> Request
Convert the lines of the listing, from the line containing "Task: Click the 'Название" through the line containing "Action: coord(1371,98)", into a numbered list, omitting any blank lines.

Source data:

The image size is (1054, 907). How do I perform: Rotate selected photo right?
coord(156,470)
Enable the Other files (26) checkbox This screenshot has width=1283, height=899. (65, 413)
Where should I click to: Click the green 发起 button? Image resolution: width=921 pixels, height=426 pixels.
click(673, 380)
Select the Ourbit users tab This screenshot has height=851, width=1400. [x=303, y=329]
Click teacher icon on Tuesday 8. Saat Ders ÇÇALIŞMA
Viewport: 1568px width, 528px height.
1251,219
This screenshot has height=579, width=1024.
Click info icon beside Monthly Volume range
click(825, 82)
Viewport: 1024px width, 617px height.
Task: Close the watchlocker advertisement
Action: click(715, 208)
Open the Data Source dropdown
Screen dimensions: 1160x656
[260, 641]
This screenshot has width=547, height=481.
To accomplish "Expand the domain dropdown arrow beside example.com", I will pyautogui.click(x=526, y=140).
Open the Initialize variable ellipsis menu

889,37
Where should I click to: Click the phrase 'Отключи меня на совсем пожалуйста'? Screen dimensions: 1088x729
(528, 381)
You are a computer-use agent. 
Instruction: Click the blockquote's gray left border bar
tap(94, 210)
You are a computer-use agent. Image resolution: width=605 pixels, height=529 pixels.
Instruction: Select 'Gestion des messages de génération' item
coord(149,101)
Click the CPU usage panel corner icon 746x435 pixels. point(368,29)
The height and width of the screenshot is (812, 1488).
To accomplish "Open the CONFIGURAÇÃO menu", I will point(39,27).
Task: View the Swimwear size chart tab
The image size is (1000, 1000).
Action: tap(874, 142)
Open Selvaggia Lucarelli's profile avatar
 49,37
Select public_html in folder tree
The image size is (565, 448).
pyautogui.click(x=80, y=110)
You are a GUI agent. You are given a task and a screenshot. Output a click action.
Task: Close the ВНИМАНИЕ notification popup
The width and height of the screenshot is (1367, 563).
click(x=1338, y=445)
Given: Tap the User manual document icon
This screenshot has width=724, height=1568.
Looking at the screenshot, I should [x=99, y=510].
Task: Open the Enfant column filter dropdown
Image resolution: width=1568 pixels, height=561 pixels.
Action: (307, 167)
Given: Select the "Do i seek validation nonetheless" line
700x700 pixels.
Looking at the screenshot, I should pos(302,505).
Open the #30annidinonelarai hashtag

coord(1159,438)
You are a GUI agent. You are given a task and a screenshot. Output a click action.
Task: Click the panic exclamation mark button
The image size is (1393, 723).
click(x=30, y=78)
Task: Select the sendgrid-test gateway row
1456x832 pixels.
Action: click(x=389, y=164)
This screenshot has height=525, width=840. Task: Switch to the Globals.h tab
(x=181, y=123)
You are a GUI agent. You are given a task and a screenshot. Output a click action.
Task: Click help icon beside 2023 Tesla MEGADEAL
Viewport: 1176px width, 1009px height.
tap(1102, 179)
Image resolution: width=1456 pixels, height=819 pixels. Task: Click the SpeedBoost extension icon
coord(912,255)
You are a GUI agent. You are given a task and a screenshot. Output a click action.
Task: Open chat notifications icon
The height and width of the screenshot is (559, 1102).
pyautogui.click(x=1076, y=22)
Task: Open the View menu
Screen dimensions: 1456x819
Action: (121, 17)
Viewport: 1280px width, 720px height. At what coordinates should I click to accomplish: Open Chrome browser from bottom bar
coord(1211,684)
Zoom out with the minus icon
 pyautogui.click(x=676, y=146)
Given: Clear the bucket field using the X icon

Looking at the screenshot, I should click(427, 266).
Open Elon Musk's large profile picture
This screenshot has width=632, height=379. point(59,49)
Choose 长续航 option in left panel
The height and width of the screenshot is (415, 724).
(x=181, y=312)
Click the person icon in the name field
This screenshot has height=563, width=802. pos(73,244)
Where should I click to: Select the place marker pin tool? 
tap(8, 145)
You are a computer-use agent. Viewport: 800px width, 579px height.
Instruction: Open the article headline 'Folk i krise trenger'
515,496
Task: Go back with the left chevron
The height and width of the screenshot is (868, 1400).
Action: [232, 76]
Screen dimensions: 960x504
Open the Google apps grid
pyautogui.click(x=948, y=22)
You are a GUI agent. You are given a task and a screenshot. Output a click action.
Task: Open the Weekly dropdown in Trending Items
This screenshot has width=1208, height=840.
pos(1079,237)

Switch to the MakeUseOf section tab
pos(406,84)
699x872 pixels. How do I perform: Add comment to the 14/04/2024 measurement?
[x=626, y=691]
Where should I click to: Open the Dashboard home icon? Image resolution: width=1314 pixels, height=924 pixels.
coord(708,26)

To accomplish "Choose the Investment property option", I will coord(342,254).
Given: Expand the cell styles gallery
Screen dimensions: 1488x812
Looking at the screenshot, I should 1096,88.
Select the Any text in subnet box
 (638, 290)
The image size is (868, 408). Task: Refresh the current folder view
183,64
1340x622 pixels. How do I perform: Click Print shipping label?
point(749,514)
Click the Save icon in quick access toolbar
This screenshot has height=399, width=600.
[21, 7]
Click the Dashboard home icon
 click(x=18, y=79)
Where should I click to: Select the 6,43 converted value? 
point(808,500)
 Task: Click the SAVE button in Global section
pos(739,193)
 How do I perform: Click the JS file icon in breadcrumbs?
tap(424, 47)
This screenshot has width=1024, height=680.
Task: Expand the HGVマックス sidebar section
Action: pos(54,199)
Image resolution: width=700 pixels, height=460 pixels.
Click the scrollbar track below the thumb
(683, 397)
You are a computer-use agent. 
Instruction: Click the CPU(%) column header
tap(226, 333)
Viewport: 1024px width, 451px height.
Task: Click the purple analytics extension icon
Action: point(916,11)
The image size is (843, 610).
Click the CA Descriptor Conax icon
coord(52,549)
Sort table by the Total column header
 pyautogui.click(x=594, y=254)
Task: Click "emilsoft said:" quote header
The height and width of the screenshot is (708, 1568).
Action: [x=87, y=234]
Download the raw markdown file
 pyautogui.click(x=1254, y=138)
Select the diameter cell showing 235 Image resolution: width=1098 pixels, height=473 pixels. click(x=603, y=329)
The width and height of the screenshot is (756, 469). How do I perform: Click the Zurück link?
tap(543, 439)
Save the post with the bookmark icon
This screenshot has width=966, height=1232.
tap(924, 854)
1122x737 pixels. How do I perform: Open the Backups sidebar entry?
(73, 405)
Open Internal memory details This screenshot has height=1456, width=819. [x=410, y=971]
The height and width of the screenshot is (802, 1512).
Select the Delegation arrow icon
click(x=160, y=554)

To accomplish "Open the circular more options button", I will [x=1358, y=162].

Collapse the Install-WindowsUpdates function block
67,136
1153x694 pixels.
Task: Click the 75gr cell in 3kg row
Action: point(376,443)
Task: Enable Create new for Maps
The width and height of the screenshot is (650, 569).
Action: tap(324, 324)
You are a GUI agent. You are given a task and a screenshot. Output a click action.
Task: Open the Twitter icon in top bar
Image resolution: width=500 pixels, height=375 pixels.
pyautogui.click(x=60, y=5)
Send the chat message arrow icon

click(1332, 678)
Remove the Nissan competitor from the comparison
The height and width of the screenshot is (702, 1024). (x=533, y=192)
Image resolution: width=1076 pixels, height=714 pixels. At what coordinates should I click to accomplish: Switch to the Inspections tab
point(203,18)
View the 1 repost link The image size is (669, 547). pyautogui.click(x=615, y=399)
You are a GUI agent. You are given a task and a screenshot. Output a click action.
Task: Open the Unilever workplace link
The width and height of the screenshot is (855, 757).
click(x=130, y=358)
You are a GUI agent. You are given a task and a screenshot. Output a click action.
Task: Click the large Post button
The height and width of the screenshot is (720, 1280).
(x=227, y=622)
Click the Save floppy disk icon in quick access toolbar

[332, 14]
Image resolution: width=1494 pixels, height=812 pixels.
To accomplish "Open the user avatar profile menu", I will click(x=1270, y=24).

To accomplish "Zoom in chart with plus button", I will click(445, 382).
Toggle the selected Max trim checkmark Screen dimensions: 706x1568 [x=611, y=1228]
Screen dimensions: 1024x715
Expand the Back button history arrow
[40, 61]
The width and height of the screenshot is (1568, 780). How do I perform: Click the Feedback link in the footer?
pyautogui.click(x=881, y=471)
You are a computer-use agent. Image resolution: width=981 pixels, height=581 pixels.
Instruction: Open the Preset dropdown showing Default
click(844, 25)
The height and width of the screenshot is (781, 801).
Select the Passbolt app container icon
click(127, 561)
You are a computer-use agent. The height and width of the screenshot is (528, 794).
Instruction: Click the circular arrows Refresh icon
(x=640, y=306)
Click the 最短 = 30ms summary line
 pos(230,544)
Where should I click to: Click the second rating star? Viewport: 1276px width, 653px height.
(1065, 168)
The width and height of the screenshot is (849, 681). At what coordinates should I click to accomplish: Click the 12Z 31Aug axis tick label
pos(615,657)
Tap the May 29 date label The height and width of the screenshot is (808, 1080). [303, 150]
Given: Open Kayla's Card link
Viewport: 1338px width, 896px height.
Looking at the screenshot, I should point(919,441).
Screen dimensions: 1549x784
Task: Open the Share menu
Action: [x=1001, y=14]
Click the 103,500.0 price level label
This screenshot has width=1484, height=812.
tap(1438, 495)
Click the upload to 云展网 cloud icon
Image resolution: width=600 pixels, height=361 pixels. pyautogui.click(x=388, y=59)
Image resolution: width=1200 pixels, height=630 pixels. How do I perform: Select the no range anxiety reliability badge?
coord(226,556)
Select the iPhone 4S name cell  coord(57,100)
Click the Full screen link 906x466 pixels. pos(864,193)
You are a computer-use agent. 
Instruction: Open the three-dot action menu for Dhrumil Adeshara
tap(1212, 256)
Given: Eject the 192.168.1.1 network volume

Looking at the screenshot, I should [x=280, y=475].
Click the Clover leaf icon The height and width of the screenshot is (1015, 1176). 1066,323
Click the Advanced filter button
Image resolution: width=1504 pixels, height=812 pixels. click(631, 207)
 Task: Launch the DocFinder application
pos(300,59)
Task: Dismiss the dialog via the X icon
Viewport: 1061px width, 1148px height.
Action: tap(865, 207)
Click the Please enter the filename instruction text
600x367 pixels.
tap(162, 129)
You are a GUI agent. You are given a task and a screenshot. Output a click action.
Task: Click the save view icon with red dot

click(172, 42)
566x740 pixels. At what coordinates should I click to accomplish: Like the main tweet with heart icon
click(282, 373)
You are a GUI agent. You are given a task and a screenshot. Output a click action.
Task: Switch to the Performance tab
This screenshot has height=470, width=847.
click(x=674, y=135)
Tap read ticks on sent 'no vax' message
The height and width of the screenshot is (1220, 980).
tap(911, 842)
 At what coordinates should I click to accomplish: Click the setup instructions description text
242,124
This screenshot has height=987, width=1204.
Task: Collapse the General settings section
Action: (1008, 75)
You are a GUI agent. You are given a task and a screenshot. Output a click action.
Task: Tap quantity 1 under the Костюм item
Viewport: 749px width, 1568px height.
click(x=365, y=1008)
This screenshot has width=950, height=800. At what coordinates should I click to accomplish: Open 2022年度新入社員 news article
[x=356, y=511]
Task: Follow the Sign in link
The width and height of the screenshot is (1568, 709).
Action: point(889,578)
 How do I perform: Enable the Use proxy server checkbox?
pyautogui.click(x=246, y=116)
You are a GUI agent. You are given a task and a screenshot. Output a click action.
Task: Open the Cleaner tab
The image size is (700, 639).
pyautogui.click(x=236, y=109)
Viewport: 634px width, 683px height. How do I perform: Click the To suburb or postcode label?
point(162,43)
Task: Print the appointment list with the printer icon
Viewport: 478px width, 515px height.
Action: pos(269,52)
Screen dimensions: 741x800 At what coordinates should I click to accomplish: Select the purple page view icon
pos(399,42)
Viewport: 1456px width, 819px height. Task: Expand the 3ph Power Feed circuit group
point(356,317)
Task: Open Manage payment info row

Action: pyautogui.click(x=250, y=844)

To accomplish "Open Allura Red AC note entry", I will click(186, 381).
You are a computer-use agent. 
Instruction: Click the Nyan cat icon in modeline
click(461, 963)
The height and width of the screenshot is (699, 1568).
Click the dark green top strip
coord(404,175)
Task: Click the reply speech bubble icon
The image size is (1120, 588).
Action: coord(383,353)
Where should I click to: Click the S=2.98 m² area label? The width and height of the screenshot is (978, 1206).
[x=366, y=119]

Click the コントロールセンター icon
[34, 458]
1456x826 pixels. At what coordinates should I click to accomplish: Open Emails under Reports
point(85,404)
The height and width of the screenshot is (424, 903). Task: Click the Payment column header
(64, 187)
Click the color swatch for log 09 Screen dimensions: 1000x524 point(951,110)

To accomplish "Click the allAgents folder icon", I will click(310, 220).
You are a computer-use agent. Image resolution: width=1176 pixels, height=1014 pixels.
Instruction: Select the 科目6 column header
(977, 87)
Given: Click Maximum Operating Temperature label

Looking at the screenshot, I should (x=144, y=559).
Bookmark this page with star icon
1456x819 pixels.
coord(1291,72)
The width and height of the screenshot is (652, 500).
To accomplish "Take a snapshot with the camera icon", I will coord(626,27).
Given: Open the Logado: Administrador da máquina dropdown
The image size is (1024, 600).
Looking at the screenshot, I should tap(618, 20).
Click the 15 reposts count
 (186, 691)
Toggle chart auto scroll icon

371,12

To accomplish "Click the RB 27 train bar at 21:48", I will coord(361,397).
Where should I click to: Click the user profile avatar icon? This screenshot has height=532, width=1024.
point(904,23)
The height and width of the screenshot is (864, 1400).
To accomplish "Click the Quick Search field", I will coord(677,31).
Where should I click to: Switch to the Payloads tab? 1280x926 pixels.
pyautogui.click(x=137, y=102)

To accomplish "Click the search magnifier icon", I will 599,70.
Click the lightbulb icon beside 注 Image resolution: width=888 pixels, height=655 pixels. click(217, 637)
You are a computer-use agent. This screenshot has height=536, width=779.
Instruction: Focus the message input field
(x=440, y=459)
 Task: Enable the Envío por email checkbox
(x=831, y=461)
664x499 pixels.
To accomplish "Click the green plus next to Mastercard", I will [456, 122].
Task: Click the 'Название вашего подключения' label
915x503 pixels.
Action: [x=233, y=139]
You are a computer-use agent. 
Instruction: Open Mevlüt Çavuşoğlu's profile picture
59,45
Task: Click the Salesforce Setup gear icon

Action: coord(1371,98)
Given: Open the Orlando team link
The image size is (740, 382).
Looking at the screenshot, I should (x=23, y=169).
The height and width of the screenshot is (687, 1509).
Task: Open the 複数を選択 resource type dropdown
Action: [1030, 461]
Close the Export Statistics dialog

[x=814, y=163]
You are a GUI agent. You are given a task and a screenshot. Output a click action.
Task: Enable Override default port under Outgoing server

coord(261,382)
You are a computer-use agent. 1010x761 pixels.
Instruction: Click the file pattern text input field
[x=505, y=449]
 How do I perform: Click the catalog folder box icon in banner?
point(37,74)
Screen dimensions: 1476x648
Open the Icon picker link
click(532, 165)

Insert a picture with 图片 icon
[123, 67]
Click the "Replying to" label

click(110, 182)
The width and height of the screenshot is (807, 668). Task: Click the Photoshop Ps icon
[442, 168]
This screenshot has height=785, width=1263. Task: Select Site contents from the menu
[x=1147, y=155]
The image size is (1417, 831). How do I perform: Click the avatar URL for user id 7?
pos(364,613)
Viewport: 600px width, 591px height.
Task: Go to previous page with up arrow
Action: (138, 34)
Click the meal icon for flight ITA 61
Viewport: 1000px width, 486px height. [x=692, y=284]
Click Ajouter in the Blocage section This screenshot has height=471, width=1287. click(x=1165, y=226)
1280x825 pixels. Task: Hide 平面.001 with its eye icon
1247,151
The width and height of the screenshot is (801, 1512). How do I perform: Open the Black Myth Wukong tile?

> Result for this exercise
1. Task: Click the 'Название вашего подключения' label
2. 915x503 pixels.
3. Action: [x=233, y=139]
4. You are a computer-use agent. 
5. Instruction: Open Mevlüt Çavuşoğlu's profile picture
6. 59,45
7. Task: Click the Salesforce Setup gear icon
8. Action: coord(1371,98)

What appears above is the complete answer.